In Genesis 3, the Enemy in the form of the SERPENT shows up to strike a devastating blow to the experience of the Garden of Eden; unlimited satisfying and sustaining intimacy. In fact the history of the enemy reveals that he himself is suffering like no other from an intense depth of aloneness, having been banished from the presence of God (Isaiah 14:12-15). Could it be that he now comes into God’s perfectly created arrangement to impose upon mankind the same affliction that plagues his own soul? If that was his aim, he was eminently successful.
Satan said to Eve, “Did God really say, ‘You must not eat from any tree in the garden’?” (Gen 3:1 NIV). Actually, God had told Adam and Eve that they could eat of all the trees except one. But now, The Alone One has crafted the question in such a way as to give Eve the impression that God was restrictive and oppressive. This subtle deceit was the trash talk that began to drive a wedge between Eve and her unqualified connectedness to God. By getting Eve to doubt God’s goodness, Satan kicked the second door open to the second disconnecting impression – the inference that life would be more meaningful, satisfying, and sustaining if she had unrestricted access to the world around her, even if it meant disconnecting from God. God plus all that He had put in her legitimate reach would be enough. After all Satan said, God was the One who wanted to hold back.
What is important to note here is that Eve didn’t commit an act of blatant denial of God. She simply came to believe that He wasn’t enough for her. The disaster that was about to happen was motivated by the belief that she should find more satisfaction in herself and the created order around her than in God. God was not enough, nor was Adam. God had already offered her all the sustenance, satisfaction, and security she could ever need, but she traded it away for what she thought would be more.
Satan’s strategy was:
- That God is not generous and good, but rather oppressive and restrictive
- That life is best and most expansively enjoyed when self is at the centre, seeking satisfaction and sustenance in the material order, regardless of God’s counsel and command
- Self was now the source of satisfaction
- Personal authority took over obedience to the rules and guiding principles God gave us so that would live safe and prosperous lives.
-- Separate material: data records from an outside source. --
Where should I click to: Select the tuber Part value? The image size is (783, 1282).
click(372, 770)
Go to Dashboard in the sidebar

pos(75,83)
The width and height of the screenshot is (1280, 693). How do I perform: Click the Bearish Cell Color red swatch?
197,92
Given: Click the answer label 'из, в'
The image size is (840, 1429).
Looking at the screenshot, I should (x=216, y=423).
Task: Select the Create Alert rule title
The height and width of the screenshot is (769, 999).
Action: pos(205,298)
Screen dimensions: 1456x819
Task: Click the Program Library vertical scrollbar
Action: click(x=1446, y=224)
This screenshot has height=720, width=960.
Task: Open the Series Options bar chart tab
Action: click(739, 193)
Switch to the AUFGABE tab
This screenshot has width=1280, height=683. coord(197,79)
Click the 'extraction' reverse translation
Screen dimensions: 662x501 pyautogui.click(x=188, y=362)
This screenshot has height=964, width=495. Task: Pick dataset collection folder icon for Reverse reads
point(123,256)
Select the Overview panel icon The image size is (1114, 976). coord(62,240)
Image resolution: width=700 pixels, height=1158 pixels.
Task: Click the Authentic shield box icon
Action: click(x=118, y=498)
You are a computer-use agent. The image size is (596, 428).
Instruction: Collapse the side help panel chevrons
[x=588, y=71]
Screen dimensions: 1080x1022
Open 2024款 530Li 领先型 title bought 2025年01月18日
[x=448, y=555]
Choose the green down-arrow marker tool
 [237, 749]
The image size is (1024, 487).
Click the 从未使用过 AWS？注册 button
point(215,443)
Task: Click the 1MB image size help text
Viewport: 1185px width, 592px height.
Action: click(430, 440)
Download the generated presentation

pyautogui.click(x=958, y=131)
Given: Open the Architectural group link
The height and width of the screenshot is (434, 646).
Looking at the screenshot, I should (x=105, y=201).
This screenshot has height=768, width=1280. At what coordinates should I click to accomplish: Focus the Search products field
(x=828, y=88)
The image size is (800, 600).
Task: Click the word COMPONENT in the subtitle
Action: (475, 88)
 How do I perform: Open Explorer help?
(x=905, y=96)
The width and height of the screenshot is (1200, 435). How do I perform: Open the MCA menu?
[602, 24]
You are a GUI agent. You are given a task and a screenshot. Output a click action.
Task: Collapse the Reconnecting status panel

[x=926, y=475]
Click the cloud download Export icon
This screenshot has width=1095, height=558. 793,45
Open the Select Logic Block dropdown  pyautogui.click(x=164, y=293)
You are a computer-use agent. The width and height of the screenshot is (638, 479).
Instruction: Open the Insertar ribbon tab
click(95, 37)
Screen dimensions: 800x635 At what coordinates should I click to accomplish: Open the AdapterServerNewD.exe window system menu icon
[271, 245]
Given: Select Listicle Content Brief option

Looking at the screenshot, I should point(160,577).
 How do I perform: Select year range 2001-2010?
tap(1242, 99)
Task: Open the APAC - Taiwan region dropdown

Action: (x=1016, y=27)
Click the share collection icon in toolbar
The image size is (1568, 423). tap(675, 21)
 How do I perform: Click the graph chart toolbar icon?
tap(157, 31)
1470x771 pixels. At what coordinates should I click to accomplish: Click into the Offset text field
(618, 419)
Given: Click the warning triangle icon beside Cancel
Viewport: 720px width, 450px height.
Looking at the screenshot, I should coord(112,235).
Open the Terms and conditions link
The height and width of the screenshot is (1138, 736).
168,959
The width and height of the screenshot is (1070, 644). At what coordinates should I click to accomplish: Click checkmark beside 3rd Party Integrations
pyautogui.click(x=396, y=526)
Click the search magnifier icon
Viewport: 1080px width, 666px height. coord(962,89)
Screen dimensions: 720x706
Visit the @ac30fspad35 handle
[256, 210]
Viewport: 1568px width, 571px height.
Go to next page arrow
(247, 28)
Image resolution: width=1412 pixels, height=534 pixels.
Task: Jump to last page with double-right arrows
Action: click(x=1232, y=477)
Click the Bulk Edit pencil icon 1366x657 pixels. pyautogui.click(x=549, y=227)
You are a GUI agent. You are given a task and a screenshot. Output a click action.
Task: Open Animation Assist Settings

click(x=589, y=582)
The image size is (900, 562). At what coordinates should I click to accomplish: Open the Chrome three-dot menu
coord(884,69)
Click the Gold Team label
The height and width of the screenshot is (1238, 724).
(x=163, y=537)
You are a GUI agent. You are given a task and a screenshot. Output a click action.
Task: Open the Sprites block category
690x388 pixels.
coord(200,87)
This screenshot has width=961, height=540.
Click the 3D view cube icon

- Suspicion and cynicism undergirded by lack of trust in others became the norm.
- The material order would now dominate the attention and focus of man’s work and wealth.
- Fear, hopelessness, pessimism, and ultimately despair took over, as disconnectedness from God produced a deepening aloneness in their souls.
We too may find ourselves in a similar situation if we don’t learn to detect the symptoms of aloneness at an early stage. Like the prodigal, we might not be alarmed to discover we are far from home and flat broke and alone.